Collection entries:
——————————

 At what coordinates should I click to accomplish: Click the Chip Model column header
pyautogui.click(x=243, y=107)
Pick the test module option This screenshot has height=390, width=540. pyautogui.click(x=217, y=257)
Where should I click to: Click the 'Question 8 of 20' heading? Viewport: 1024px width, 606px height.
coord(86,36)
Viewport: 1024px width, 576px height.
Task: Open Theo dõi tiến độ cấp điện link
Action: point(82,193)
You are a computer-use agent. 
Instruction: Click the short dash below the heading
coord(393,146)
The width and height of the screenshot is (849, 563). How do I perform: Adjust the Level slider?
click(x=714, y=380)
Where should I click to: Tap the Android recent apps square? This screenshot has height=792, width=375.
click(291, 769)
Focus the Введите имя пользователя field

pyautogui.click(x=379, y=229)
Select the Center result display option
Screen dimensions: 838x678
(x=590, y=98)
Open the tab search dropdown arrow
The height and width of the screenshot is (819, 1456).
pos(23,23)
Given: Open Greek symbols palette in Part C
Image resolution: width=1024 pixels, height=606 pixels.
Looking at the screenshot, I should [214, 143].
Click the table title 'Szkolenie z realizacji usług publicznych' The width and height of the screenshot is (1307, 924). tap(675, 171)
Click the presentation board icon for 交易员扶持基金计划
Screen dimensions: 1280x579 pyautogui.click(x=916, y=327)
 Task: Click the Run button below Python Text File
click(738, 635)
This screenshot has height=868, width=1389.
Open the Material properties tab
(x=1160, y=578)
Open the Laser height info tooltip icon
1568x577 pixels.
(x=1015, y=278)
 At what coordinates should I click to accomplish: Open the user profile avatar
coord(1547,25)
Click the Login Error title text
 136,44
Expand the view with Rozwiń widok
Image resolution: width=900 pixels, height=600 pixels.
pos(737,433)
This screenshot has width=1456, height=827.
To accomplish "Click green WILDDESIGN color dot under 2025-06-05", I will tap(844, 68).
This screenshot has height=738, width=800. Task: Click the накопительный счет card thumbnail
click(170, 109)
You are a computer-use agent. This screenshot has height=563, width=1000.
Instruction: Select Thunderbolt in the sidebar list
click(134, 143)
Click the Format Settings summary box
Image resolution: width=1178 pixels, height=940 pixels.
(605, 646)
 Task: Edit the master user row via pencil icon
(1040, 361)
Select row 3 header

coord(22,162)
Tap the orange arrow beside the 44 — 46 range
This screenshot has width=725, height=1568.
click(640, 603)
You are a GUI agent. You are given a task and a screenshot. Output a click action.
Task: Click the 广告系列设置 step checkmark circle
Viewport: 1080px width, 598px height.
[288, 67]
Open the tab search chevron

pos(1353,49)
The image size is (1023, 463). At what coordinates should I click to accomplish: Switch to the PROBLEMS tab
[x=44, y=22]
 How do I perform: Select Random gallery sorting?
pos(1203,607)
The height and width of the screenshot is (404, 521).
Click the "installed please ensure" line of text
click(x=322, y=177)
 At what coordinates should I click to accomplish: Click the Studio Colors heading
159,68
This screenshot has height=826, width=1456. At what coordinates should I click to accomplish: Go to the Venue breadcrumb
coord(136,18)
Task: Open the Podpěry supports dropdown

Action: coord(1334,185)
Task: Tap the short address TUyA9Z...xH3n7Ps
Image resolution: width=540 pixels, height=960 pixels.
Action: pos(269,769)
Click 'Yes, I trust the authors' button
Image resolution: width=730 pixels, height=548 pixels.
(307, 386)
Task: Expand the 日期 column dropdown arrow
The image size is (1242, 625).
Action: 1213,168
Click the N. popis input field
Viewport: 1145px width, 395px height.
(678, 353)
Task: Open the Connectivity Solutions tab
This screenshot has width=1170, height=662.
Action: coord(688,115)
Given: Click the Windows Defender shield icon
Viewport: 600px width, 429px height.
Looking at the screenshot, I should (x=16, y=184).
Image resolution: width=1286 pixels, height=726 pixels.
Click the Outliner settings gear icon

——————————

Brief: Reproduce the data word for word, starting at the beginning and ending with the line that contains "click(x=714, y=380)", including that line.

Answer for this exercise:
 At what coordinates should I click to accomplish: Click the Chip Model column header
pyautogui.click(x=243, y=107)
Pick the test module option This screenshot has height=390, width=540. pyautogui.click(x=217, y=257)
Where should I click to: Click the 'Question 8 of 20' heading? Viewport: 1024px width, 606px height.
coord(86,36)
Viewport: 1024px width, 576px height.
Task: Open Theo dõi tiến độ cấp điện link
Action: point(82,193)
You are a computer-use agent. 
Instruction: Click the short dash below the heading
coord(393,146)
The width and height of the screenshot is (849, 563). How do I perform: Adjust the Level slider?
click(x=714, y=380)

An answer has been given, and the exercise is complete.